Davon unabhängig ist die Frage, ob bei der nun vorzunehmenden Beurteilung der Verfassungsmäßigkeit der blankettausfüllenden Steuernorm für den Veranlagungszeitraum 2002 - im Hinblick auf die Beseitigung des für die Veranlagungszeiträume 1997 und 1998 festgestellten gleichheitswidrigen strukturellen Vollzugsdefizits (BVerfGE 110, 94 zu § 23 Abs. 1 Satz 1 Nr. 1 Buchstabe b EStG a.F.) - die rückbezügliche Anwendbarkeit des am 1. April 2005 in Kraft getretenen Kontenabrufverfahrens in den Blick genommen werden darf. Dies ist zu bejahen. Auch insoweit schließt sich der Senat der Auffassung des Bundesfinanzhofs (BFHE 211, 330, 336 f.) an.

2. Die Urteilsfeststellungen belegen auch den Tatvorsatz des Angeklagten. Die Wertung des Landgerichts, der Angeklagte, der auch seine sonstigen Einkünfte nicht erklärte, habe sich nicht in einem Irrtum über die Steuerpflichtigkeit von Spekulationsgewinnen befunden, ist revisionsgerichtlich nicht zu beanstanden. Der Schluss der Strafkammer, der Angeklagte habe seine Einkünfte deswegen nicht gegenüber den Finanzbehörden erklärt, weil er in keinem Fall seine Gewinne mit dem Fiskus teilen wollte, beruht auf einer tragfähigen Beweisgrundlage. Die vom Beschwerdeführer aufgeworfene Frage, ob die Erwartung, das Bundesverfassungsgericht werde eine Steuernorm für nichtig erklären, einen strafrechtlich relevanten Irrtum darstellen kann, hat daher für das vorliegende Verfahren keine Bedeutung.

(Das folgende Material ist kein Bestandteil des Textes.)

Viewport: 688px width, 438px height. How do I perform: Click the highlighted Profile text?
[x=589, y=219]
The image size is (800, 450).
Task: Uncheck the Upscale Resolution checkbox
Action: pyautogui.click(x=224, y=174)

Diese Frage wäre auch zu verneinen, da eine solche Erwartung weder schutzbedürftig noch schutzwürdig ist (vgl. auch Allgayer wistra 2007, 133, 134). Andernfalls würde dem Steuerpflichtigen eine Verwerfungskompetenz für Rechtsnormen eingeräumt, die nur dem Bundesverfassungsgericht zukommt (vgl. Art. 100 Abs. 1 GG). Dem Steuerpflichtigen, der Steuernormen für verfassungswidrig hält, ist zuzumuten, in seinen Steuererklärungen wahrheitsgemäße und vollständige Angaben zu machen. Er hat dann die Möglichkeit, - gegebenenfalls verbunden mit einem Antrag auf Aussetzung der Vollziehung (§ 361 AO, § 69 FGO) - gegen die auf seine Angaben hin ergangenen Steuerbescheide Einspruch einzulegen sowie anschließend Klage zu erheben und dabei die Verfassungswidrigkeit der Normen geltend zu machen.